(Aim): Output the stretch of lines from the one containing "Task: Click the creation" through the one containing "Looking at the screenshot, I should click(x=136, y=168).", reproducing each line as it appears.

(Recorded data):
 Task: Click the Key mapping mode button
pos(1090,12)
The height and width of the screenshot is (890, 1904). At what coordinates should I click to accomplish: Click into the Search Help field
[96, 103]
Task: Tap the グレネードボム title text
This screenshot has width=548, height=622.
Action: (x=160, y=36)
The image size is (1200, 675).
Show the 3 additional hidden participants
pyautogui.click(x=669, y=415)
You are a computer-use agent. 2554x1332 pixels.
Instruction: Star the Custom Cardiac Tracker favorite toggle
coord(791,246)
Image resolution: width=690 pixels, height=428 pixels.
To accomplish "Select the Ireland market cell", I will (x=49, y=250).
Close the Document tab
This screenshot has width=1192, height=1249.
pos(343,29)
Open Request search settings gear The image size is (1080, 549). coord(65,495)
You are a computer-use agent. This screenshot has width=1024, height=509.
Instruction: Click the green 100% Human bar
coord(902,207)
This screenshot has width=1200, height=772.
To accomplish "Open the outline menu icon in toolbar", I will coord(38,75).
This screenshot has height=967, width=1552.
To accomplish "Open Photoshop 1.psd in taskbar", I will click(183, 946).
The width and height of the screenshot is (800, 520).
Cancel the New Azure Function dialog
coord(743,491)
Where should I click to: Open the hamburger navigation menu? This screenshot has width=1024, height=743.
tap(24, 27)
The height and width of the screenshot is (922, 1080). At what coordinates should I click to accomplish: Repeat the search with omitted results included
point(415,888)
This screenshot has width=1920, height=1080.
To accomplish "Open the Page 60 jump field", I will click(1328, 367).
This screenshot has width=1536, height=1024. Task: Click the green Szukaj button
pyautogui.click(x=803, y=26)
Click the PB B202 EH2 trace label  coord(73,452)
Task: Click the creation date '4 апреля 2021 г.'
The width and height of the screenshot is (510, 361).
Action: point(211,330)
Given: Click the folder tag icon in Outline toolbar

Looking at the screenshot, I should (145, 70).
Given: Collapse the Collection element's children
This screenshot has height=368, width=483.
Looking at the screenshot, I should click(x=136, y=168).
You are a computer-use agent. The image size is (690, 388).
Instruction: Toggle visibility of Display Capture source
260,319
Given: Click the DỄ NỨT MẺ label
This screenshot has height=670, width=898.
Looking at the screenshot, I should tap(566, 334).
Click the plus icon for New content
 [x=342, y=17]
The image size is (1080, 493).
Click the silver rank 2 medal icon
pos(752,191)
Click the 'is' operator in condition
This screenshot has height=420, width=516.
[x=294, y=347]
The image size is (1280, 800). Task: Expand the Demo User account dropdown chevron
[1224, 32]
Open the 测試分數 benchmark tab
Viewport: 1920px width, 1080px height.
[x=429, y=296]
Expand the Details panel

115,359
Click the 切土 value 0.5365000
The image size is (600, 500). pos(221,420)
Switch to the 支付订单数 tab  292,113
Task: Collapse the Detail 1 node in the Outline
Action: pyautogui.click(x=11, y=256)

(The completed task):
Task: Click the creation date '4 апреля 2021 г.'
The width and height of the screenshot is (510, 361).
Action: point(211,330)
Given: Click the folder tag icon in Outline toolbar

Looking at the screenshot, I should (145, 70).
Given: Collapse the Collection element's children
This screenshot has height=368, width=483.
Looking at the screenshot, I should click(x=136, y=168).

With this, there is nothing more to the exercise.